In the simplest case, a hot luminous star begins to expand as its core hydrogen is exhausted, and first becomes a blue subgiant then a blue giant, becoming both cooler and more luminous. Intermediate mass stars will continue to expand and cool until they become red giants. Massive stars also continue to expand as hydrogen shell burning progresses, but they do so at approximately constant luminosity and move horizontally across the HR diagram. In this way they can quickly pass through blue giant, bright blue giant, blue supergiant, and yellow supergiant classes, until they become red supergiants. ...

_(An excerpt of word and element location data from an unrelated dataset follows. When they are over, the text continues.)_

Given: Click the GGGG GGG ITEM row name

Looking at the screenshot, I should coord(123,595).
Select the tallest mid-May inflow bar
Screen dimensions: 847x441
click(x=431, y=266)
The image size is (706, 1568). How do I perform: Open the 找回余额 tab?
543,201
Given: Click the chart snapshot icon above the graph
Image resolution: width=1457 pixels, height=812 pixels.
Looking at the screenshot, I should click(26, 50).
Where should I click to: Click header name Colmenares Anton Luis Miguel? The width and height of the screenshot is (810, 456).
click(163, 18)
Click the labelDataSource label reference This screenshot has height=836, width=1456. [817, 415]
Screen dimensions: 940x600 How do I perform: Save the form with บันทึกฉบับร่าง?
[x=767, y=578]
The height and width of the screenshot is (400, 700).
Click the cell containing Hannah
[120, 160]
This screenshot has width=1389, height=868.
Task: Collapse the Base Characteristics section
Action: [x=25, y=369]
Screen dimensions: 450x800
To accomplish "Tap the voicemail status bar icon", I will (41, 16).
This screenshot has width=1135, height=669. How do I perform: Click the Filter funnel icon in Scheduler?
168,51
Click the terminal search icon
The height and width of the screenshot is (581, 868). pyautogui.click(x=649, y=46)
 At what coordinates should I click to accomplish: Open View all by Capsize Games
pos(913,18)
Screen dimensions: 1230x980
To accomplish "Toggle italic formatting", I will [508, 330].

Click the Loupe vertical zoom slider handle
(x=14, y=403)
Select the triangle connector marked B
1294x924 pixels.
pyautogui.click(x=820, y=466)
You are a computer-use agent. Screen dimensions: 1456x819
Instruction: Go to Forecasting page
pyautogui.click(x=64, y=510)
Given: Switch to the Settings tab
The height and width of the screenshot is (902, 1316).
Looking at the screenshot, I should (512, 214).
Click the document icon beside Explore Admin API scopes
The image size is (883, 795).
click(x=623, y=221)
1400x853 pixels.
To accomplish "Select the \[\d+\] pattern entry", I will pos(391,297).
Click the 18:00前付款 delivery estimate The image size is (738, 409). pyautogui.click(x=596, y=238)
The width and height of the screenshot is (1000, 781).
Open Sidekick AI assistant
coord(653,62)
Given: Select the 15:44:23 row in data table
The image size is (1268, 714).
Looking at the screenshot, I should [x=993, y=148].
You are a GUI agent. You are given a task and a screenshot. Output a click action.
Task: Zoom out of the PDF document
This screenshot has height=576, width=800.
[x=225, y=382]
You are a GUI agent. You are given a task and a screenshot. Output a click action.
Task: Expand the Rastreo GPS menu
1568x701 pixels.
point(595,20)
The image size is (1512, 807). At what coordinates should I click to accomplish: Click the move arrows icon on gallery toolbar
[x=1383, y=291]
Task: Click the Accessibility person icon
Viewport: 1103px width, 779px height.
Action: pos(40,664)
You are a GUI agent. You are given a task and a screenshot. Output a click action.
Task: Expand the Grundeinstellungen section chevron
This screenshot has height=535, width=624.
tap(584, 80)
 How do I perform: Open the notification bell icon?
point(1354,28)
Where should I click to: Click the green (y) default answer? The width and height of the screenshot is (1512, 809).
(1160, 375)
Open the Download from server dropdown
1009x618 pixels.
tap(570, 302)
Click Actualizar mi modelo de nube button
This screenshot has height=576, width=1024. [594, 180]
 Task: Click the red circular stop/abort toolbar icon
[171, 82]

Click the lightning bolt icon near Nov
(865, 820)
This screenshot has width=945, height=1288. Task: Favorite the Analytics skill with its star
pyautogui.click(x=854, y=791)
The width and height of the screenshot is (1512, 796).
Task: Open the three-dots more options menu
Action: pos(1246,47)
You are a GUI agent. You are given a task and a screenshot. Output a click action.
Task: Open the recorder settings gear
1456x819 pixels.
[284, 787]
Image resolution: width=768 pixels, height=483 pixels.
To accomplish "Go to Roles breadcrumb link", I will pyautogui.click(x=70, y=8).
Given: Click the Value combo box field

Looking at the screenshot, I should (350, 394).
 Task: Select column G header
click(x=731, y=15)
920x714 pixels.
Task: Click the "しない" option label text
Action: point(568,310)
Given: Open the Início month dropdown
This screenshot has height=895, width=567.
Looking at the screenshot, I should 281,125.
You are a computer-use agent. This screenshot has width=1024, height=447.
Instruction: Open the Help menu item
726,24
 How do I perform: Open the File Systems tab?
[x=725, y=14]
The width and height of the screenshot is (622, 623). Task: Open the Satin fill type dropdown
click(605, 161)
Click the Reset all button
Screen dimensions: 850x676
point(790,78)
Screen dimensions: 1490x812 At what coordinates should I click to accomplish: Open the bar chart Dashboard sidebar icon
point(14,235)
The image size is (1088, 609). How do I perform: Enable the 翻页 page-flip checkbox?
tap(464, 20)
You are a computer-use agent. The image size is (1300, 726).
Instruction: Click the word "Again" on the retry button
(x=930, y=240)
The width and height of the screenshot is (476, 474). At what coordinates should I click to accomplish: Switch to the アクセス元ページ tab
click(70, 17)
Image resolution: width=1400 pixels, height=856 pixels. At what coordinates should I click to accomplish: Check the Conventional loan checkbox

And it goes on. However, you may have noted already the words "all are evolved stars". And I leave you to guess the heading for the particular section.

Kent Hovind is perfectly right and honest that in secular scientific culture "evolution" has more than one sense, and one of them is stellar evolution. He is no less right that so far we have not seen 68 Cygni evolve into a red supergiant. So stellar evolution is one of the kinds of evolution that is not observed.°

Hans Georg Lundahl
Bpi, Georges Pompidou
Sunday after Assumption Feast
of the Blessed Virgin Mary
17-VIII-2014

* Wikipedia : 68 Cygni
http://en.wikipedia.org/wiki/68_Cygni


** Catholic Forums : Negative Stellar Parallax - Proof of Geocentrism and a smaller universe
http://forums.catholic.com/showthread.php?t=462165&page=1


*** Wikipedia : Blue Giant
http://en.wikipedia.org/wiki/Blue_giant


° It seems the star Sirius may have changed colour though.